In comments over at Another Academic Bites the Dust's place a few days ago, thedustbiter and I were discussing the emotional process of leaving academia, and how it can be difficult to remind yourself that once you leave the structured path of academia, you're looking for your next job, and not necessarily your forever job.
Here's the thing. As grad students and early faculty members or postdocs, we're (by default) being trained for a forever job. In other words, a tenure-track faculty position that is assumed will become permanent after about 6-7 years. There is really no such thing as an entry-level faculty position. Sure, an assistant professor is considered to be more entry-level than an associate professor and so on, but your responsibilities and duties will generally remain about the same throughout your academic career at that college or university.
And sure, there is some mobility in the profession - many faculty do move from one school to another throughout their careers. But even if you switch schools, you'll still typically be a faculty member with similar teaching/research/service responsibilities. You won't be leaving one set of duties and obligations for a completely new set.

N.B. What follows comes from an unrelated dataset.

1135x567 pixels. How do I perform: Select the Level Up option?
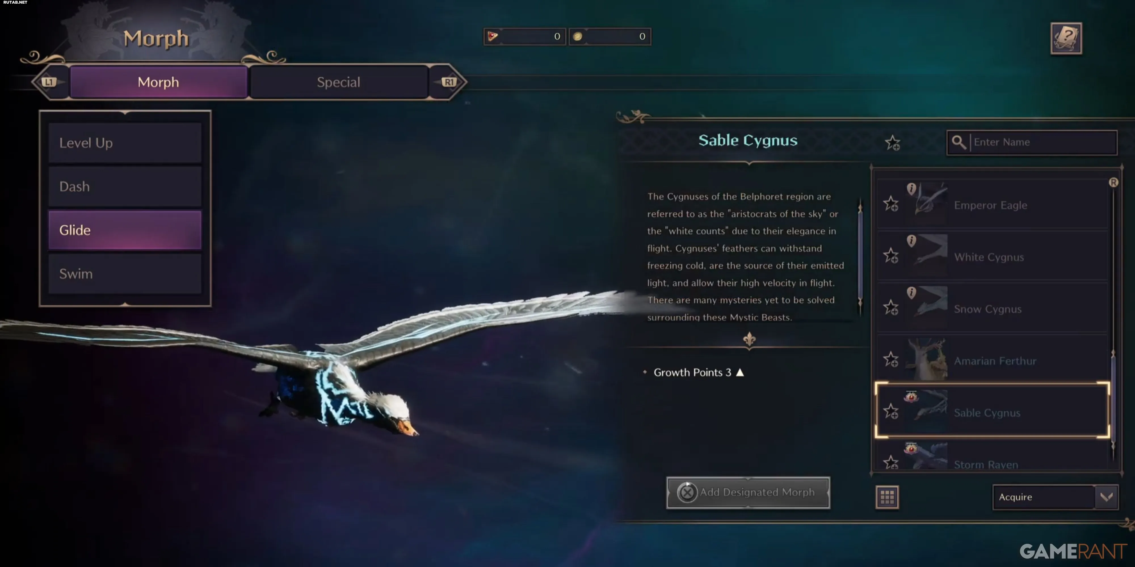125,143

So when you leave graduate school, you are expected to immediately search for your "forever job". You may switch between university employers, but as long as you work your rear end off, you are told that you will be employed in that capacity, as a faculty member, for the rest of your career.
The outside world is going to work a little differently. You're no longer on a defined, structured job market cycle in which all of the jobs will post in the fall, everyone who gets hired to a new position moves in the summer, and all new jobs start in the following fall. Every potential job you could qualify for outside of academe will not consist of different combinations of the teaching/research/service trifecta. Every potential employer out there is not a university or college that works on the academic calendar.

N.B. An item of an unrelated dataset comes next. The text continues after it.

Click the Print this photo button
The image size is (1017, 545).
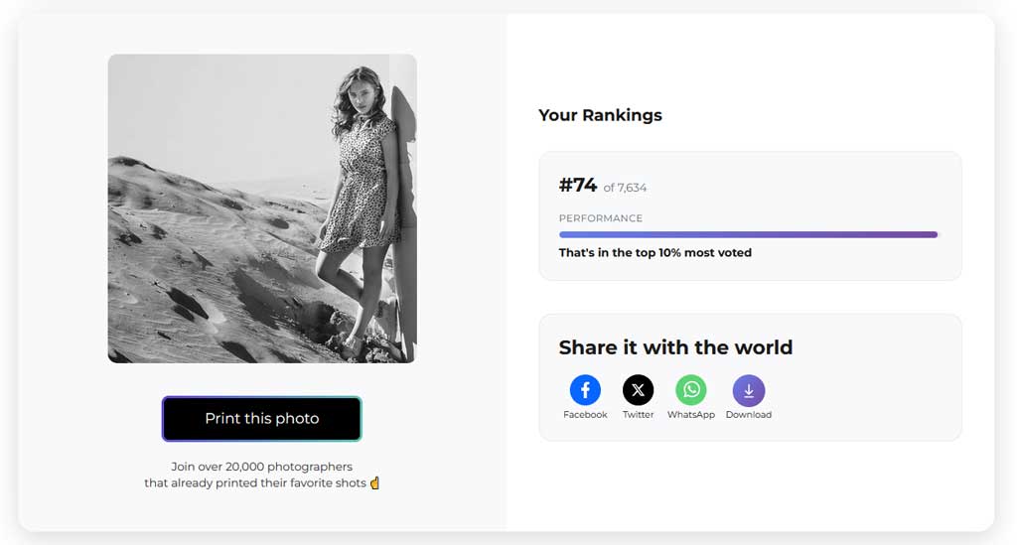pyautogui.click(x=262, y=419)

So thinking in terms of your permanent "forever job" as your next step upon leaving is not the way to look at it. It'll drive you crazy, and will likely not get you anywhere. You will see a myriad of possibilities, but you're supposed to be looking for your next career??? You'll be thrown for a loop. Fairly quickly, I started to be consumed by the idea that I needed to pick a new career! Right now!!
But oh my gosh, how could I possibly choose between all of the available possibilities???
But I need to hurry and pick a new career! Time is running out! All of my friends have their faculty positions in hand! Why am I slacking???
It can be discouraging sometimes. You'll have a lot of ups and downs. It's an emotional rollercoaster to adjust not only to a completely new career trajectory, but to a completely new way of looking for jobs.
What I encourage you to do, though, is to try - however you can - to get your mind reoriented a bit. Of course, you do want to think about what career fields you'd be interested in long-term. Absolutely. For me, I am interested in either student advising (which I've never done on a formal level) or applied research in a field I have only a moderate level of experience in.
So I sincerely doubt anyone is going to hire me off the street to do either of those jobs full-time right now, especially not at the Ph.D. or even masters' level. I don't have perfectly relevant work experience, and I don't currently know anyone who works in those industries. It's going to take me a little time to make some contacts and to convince people in those fields that I can do the work.
So what I'm going to have to do - and unless you're looking for an outside job that is very similar to an academic career, what you'll likely have to do as well - is look for my next job. Not your long-term career job. Your next job. Try to keep that in mind.
The next job can take on one of two forms. It could either be something like what I'm doing right now - a completely unrelated job that just pays the bills while you figure out what you want to do next and how to break into that field.
Later on, you can either leave that job off your resume altogether or leave it on as an indicator that you - former grad student - can work in an office setting with coworkers! Buts if you take this type of "next job," you will buy yourself a little financial breathing room and possibly a slightly more manageable work schedule so that you can consider your next step. Don't discount the value of this type of job for helping you do the mental and emotional work necessary to make the leap out of academia. In addition, it could also provide you with the opportunity to gain some volunteer experience in your chosen career field if possible, which can be helpful in ultimately getting that "career job."
Alternately, your "next" job could be an entry-level job in the field you hope to work in long-term. That's what I'm hoping to find next - either a lower-level job to the fields I'm interested in above, or some part-time work in those industries that can lead to a full-time position someday.
Both of these types of "next jobs" will most likely not be at the Ph.D. or even masters' level. But that's okay. You're trying to break into a completely new industry, and you're breaking away from a field (academia) that has some very specific and rigid rules that won't directly translate into outside employment.
And taking a "next job" says nothing bad about you. You're making a big transition here, and it's normal to have to backtrack a bit. It would be surprising if you could, for example, jump immediately from a Ph.D. in history to managing an entertainment marketing firm without first proving to someone that you can handle the low-level work in that industry first. Would you hire a research assistant to take the reins on researching and writing the first draft of your latest paper if you didn't know they understood how to search for journal articles or run statistical analyses? I don't think so. Other industries are going to work the same way.
So even though it might be emotionally difficult, you need to focus on getting the next job in your life journey. If you do that, the career job will eventually come.